When I was 14 I got mononucleosis around the end of September. I didn't get sick until late October and remember sitting out Halloween because I was just so tired, which is how it started. I was just tired all the time. I was still sick all through November and didn't eat much on Thanksgiving and slept through most of it. After that I began to get worse, I was running constant high fevers, unable to sleep but unable to be awake. The lymph node in my neck on the right side swelled to the size of a golf ball and my parents finally took me to the doctor a few days after Thanksgiving. They gave me a rapid strep and blood test and it turned out I had strep throat on top of the mono.
I should preface this next part, the doctor I was seeing as a child did not like me. I had (still have) a lot of medical problems that she couldn't diagnose. After years of tests and no diagnosis, she finally came to the conclusion that I was lying and had slowly convinced my parents that it was likely all in my head, since there was hardly any physical evidence to back up what I was claiming. Anyways, that's all a story for another question. I just wanted to convey that this woman literally hated me.
When we got the test back she asked my parents if they thought I'd be able to swallow antibiotics in pill form. She didn't ask me, the person with the throat that would be doing the swallowing, but my parents. I asked if they could give me a shot or syrup, but she ignored me and my parents agreed that I could take the pills, since the doctor practically gave them no other option. Well, two severe throat infections make it nearly impossible to swallow water, let alone a pill these giant horse pills. Every day I'd try to take them and every time they'd get stuck and I'd cough them back up or throw them up.
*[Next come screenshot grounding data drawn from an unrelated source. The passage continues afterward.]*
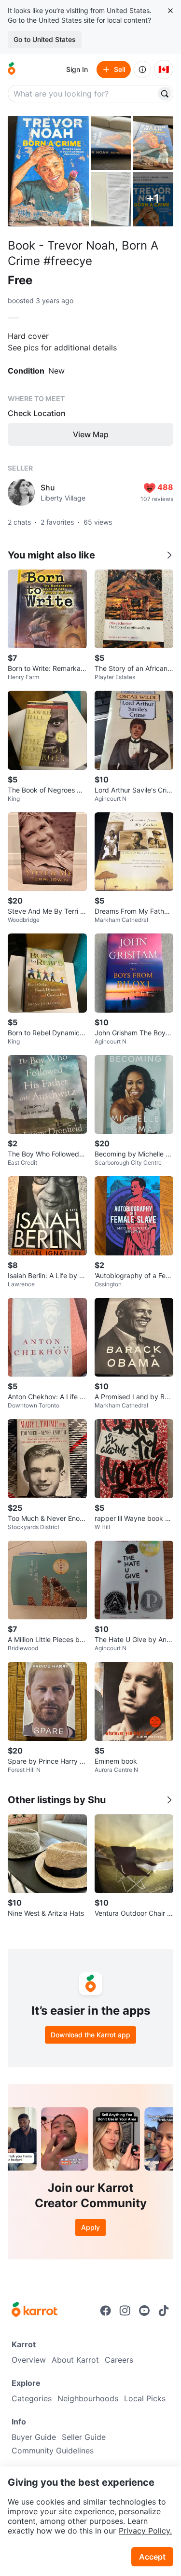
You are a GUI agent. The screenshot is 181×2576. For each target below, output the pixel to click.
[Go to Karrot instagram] (125, 2310)
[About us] (142, 69)
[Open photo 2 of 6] (111, 143)
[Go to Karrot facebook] (105, 2310)
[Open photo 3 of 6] (153, 143)
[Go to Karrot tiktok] (163, 2310)
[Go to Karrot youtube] (144, 2310)
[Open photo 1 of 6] (48, 171)
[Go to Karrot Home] (34, 2310)
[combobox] (83, 93)
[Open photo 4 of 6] (111, 199)
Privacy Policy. (145, 2530)
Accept (152, 2557)
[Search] (164, 93)
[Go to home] (11, 69)
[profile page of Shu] (21, 492)
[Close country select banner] (170, 10)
By the middle of December, I was just getting worse and worse. I could barely get out of bed, I was running a fever of 104 almost continuously. At that point I'd lost around 35 lbs, since I couldn't eat. I remember my dad coming in with my medication and at that point I didn't even want to try because I knew what would happen and I was so tired of throwing up because it was only making my throat worse. And he literally started crying. He hugged me and begged me to take it because he knew I was dying. I took it and threw it up.
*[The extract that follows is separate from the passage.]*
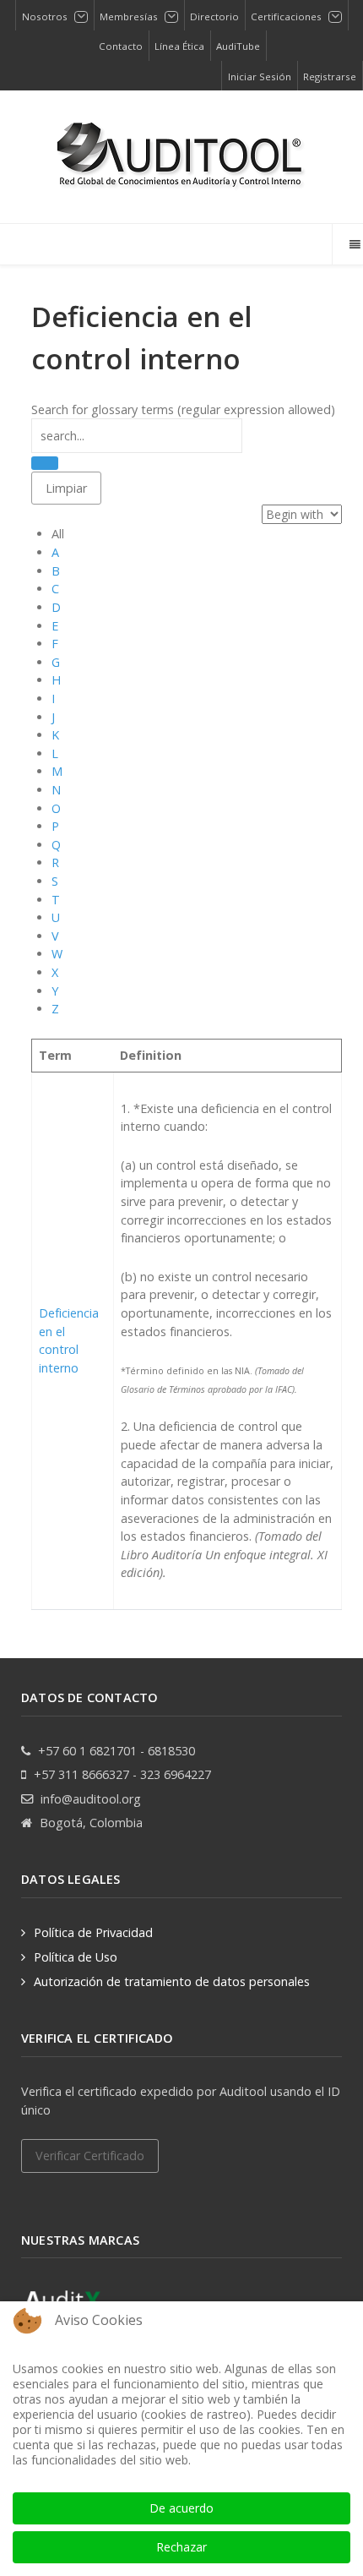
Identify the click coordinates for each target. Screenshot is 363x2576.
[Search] (44, 463)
By Christmas I had stopped eating and drinking almost entirely. I was so out of it as I watched TV on the couch Christmas night, while my parents left to visit family. I remember feeling this overwhelming sense of something being very wrong. And then I started to throw up, and there were these phone sized sheets of dried blood floating on top of fresh blood and clear fluid. We later learned that it was from my throat being so torn up from the infection that it was just continuously bleeding into my stomach at all times. I was so delirious after, barely able to call my parents. I begged them to come home, begged them to believe me that something was wrong. I passed out a little after they got me home and woke up in the waiting room where they admitted me far more quickly than I've ever been admitted.
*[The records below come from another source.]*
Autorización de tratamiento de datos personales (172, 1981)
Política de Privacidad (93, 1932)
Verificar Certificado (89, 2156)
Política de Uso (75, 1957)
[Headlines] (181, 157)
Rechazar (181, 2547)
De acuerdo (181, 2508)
I only remember a little bit from the hospital, the doctors running around me, needles poking everywhere, the shot of penicillin they delivered stealthily to me left butt cheek that hurt for a week after. They started morphine and fluids almost immediately. The only thing I remember hearing them say was that I was lucky, that I was only days away from dying from how dehydrated and starving I was. The strep throat had turned into Scarlet Fever like I was living in 1919.
After the penicillin, a vicodin prescription, and actual real sleep, food and fluids, I was able to start to recover in just a week. A single week. If the doctor had just given me a shot right then and there in the office, I would have been fine.
And this is the story of how I developed my distrust and anxiety for doctors and public drinking fountains.
TL;DR: I got Scarlet Fever like a 1900s Edwardian child, but lived to tell the tale.